We need to care for the beauty and miracles of this nature as well as eachother,
to nurture is in our nature and it is only propaganda which has polarized our people apart and propagated this culture war of selfishness and rugged individuality to the point of the destruction of our nation and all civilization. And if this is my manifesto I hope that it can manifest some civil unrest amongst the working class so that we can rise past our prejudices and push by all the lies that they gaslit us to believe into leaving eachother behind so we can stop all of the infighting and rise to the size of an unstoppable high tide to wash away the grand banks and redistribute the sand back into the pockets of the everyman, call me Dale throwing pocket sand in your eyes and im running up on the times, don't need to carry a 9 cause I lunge for the thighs and use my power-hungry bite to take a chunk out of Elon musk, don't even let up as I grit my teeth into his artery, don't mind me I'm just giving him a taste of his own medicine, sucking on the blood of the lower men, now who's lower then?
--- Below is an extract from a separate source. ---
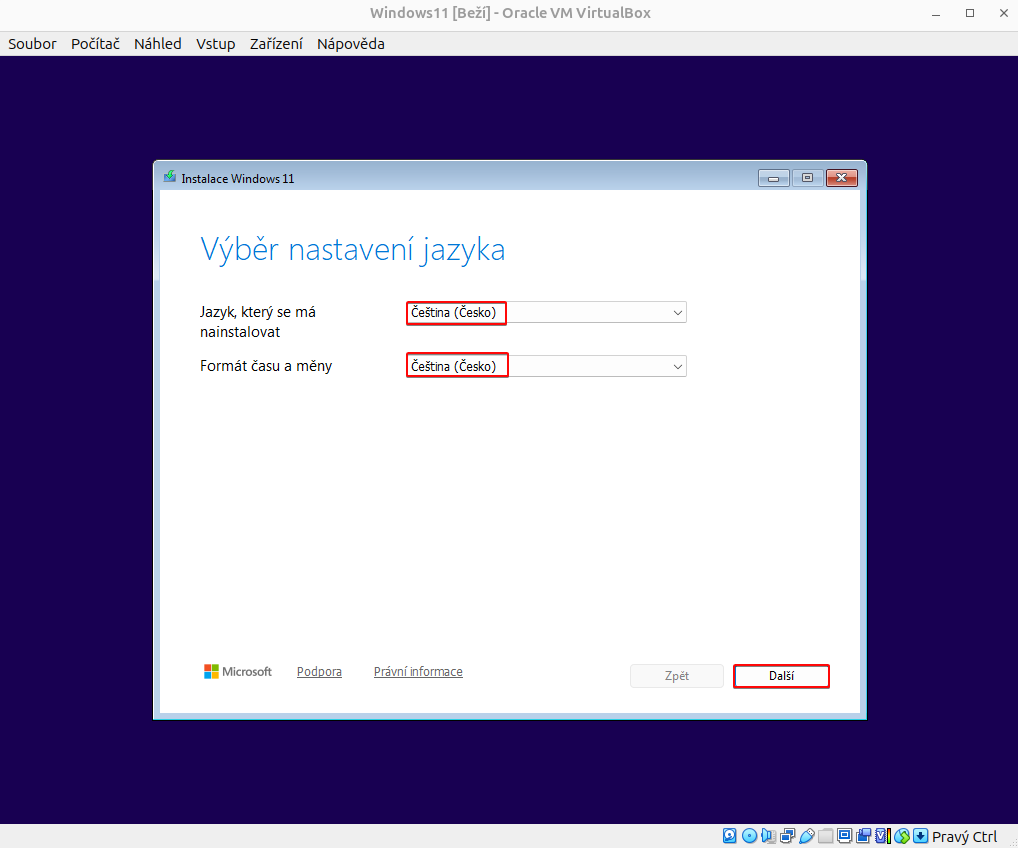Expand the 'Formát času a měny' combo box arrow
The image size is (1018, 848).
point(678,365)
I've been starved for too long and I don't even know if this is a song and I dont care if it's wrong cause now I'm running up on Bezos on the phone cause his neck is unprotected with his hand holding his iPhone 11 up to the side of his Bald head and I headbutt him but he doesn't go down as easy, he's been training for this since he got queasy when he heard me say I eat meat, now he's been in the dojo learning Tai kwon do to self defend himself from his reckless selfish actions but im feral Jeffy I don't fight with style I just fuckin bite down on the neck of a nasty rich prick and rip his jugular out for dinner then I lick the blood off my lips and take a sip of water to wash down the taste of your vile body its like bile don't know how anybody could be so damn evil, but here we are you little weasel im a bobcat and it's hunting season.